07 April 2024
The American space agency's Mars explorer, Curiosity, has reached a new area of the planet Mars as it searches for evidence of water and possible life.
The explorer, or rover, recently arrived at an area called the Gediz Vallis Channel. Researchers said the area was chosen because evidence suggested that it once held large amounts of liquid water. The term "channel" describes a natural bed that carries water.
Curiosity arrived on Mars in 2012 and began exploring areas around the planet's huge Gale Crater. Mars is a cold, dry desert today. But the Gale Crater area is believed to have contained a lake at one time and has shown other evidence of flowing water in the past.
A large meteor strike about 3.7 billion years ago is believed to have formed the crater. At the time, scientists believe groundwater filled Gale Crater while additional water flowed in from rivers fed by rain or melting snow. This is thought to have formed Gale Crater's large lake.
Since 2014, Curiosity has been exploring an area called Mount Sharp, which sits about five kilometers above the floor of Gale Crater. NASA said the new area contains formations created "over millions of years amid a changing Martian climate."
Curiosity will be searching for evidence of ancient water in areas around Gediz Vallis Channel, with studies centered on how the channel formed. NASA scientists said they do not think wind formed it because the sides of it are too high. From space, the channel looks like an ancient riverbed, the agency said. Later, the channel filled with large rocks and other forms of debris.
Last month, Curiosity documented the Gediz Vallis Channel with a 360-degree black-and-white picture captured by one of the rover's cameras.
The rover's new exploring activities can provide scientists with "a new way to study how the presence of both water and the chemical ingredients required for life changed over time," NASA said. The first formations to be examined contain sulfates, which are salty minerals often created when liquid water evaporates.
NASA said Curiosity also uncovered evidence of clay minerals in the Mount Sharp area. This suggests past interactions between large amounts of water and rock.
Movements of water and minerals can also produce a material called sediment, particles that settle on the bottom of bodies of water over time. Examinations of these sediments can provide additional evidence of past water and possible life.
Ashwin Vasavada is a Curiosity project scientist with NASA's Jet Propulsion Laboratory in California. He said in a statement, "If the channel or the debris pile were formed by liquid water, that's very interesting."
Vasavada added, "It would mean that fairly late in the story of Mount Sharp – after a long dry period – water came back, and in a big way."
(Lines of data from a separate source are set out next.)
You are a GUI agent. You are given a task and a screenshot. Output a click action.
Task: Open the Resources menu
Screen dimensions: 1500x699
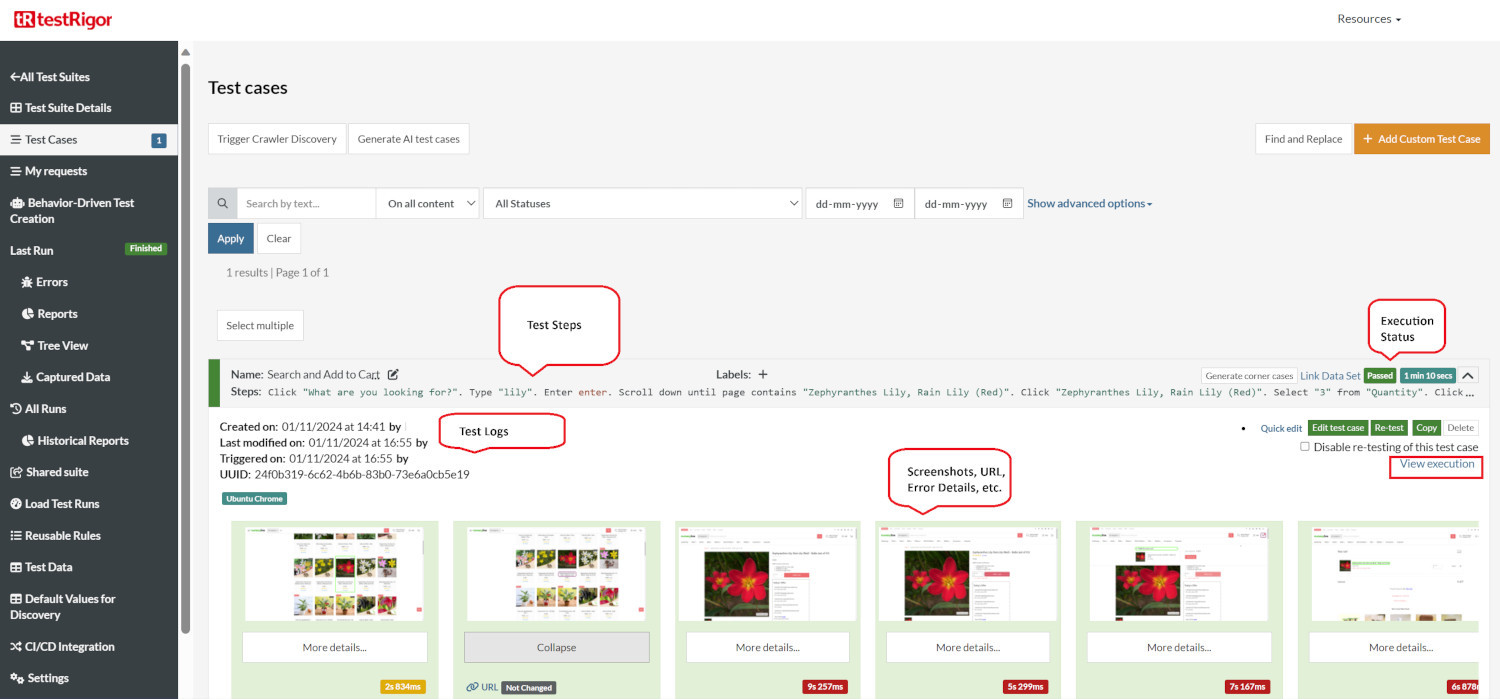(x=1368, y=19)
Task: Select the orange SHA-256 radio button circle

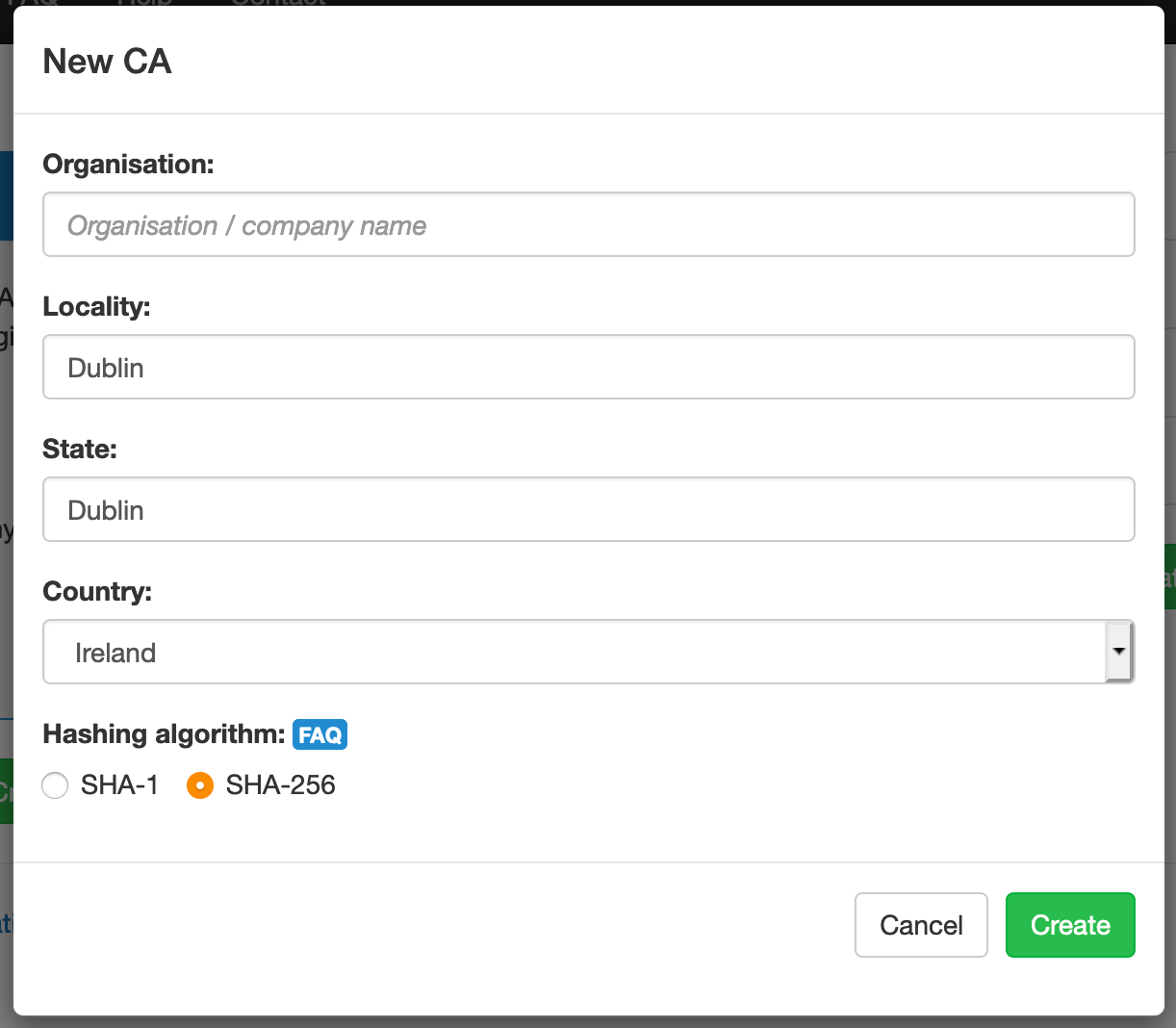Action: [199, 785]
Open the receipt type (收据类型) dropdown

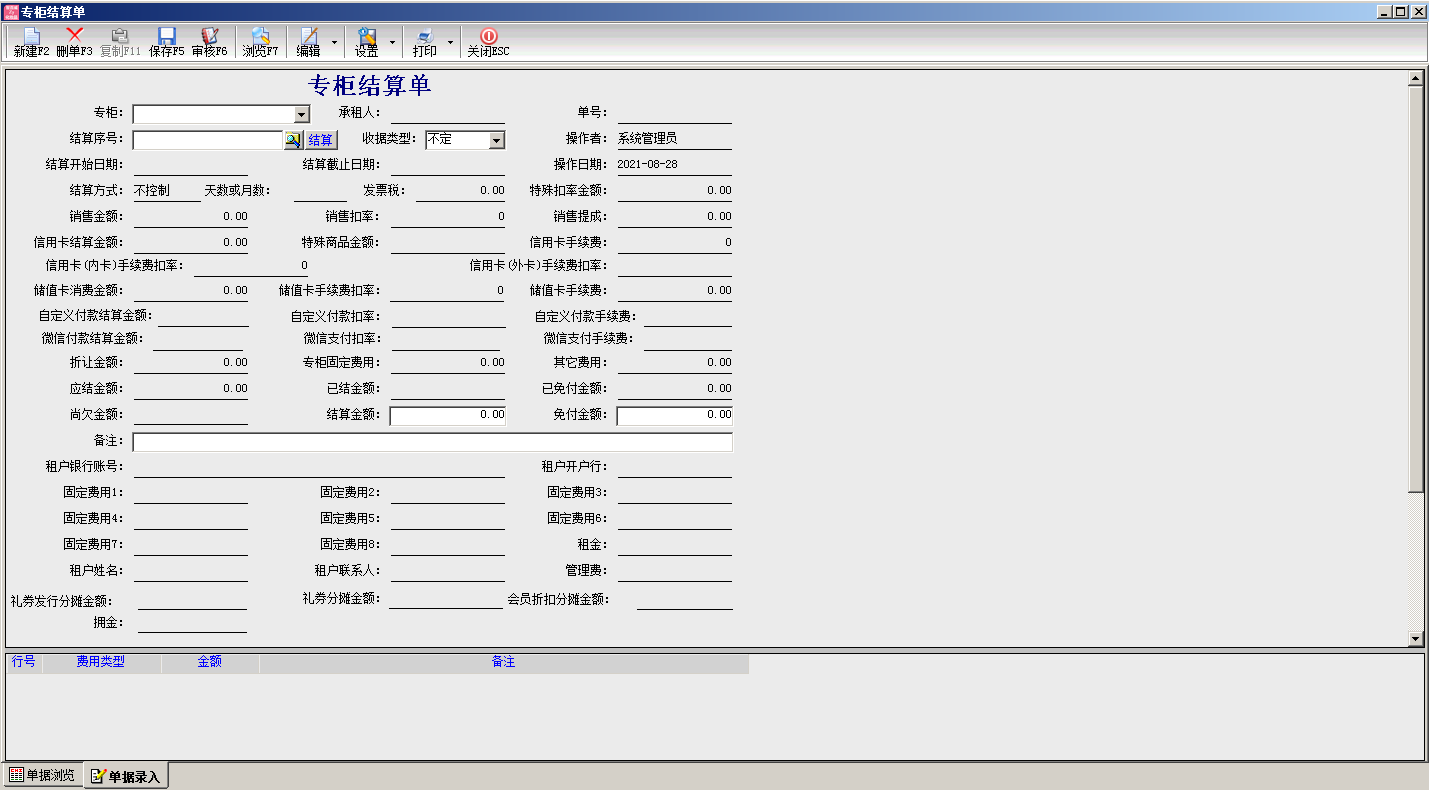[496, 141]
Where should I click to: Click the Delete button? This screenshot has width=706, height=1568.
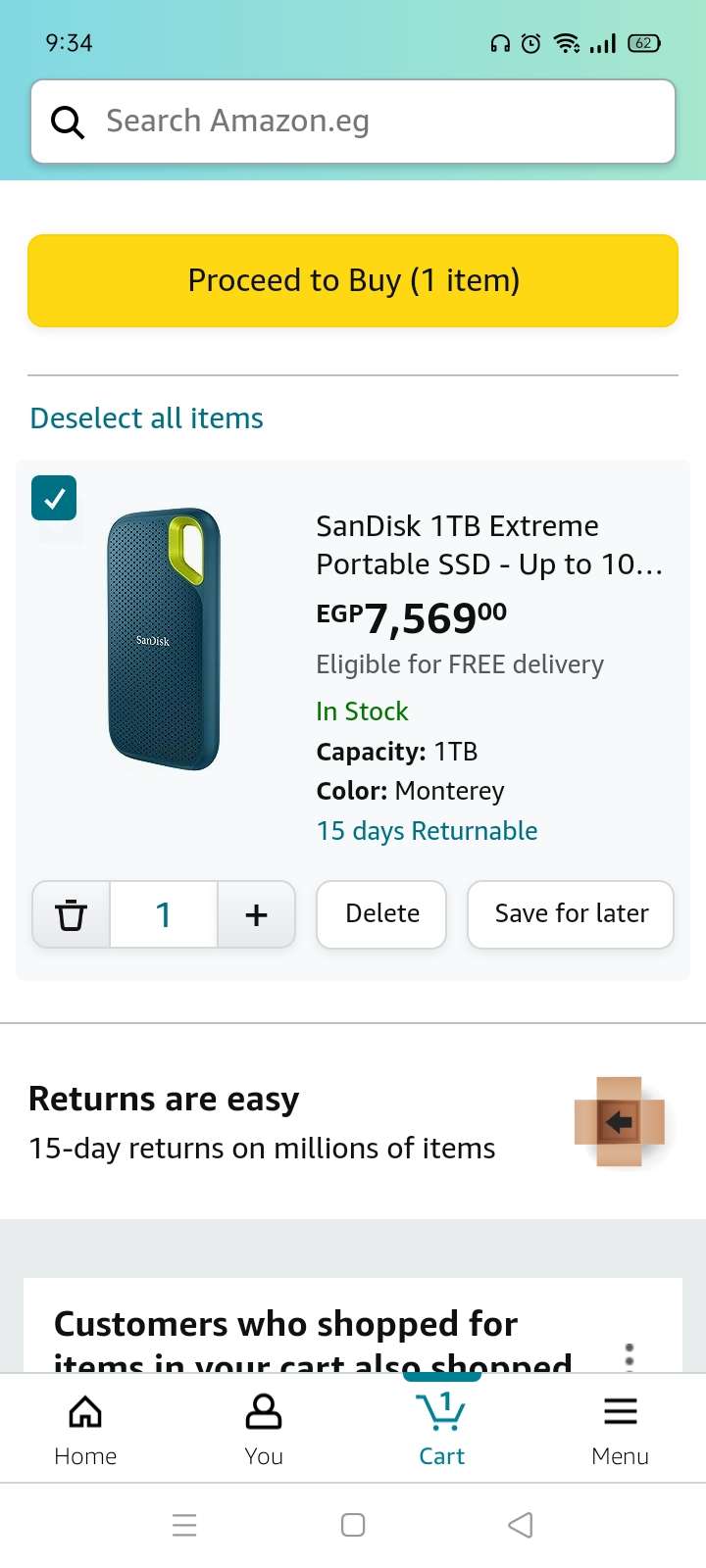[381, 914]
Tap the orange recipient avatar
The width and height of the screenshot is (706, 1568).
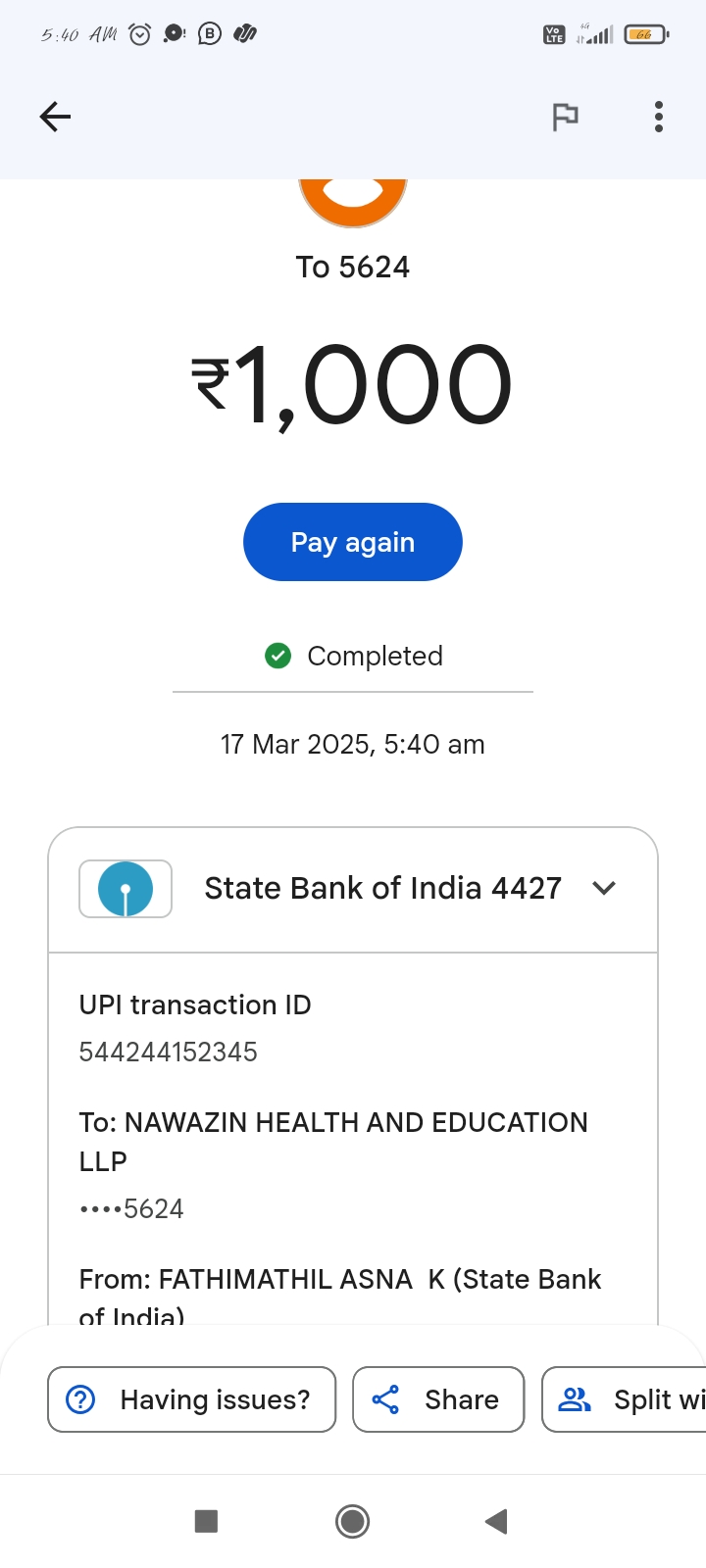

NASA currently operates two rovers on Mars. The other one, Perseverance, has been exploring the planet's Jezero Crater since September 2021. It has collected rock, soil and atmospheric materials during that time. Jezero Crater is also believed to have contained large water bodies in the distant past.
Materials collected by the rovers are expected to be returned to Earth in the future. That effort, a joint mission between NASA and the European Space Agency (ESA), is planned for 2028.
I'm Bryan Lynn.
Bryan Lynn wrote this story for VOA Learning English, based on reports from NASA.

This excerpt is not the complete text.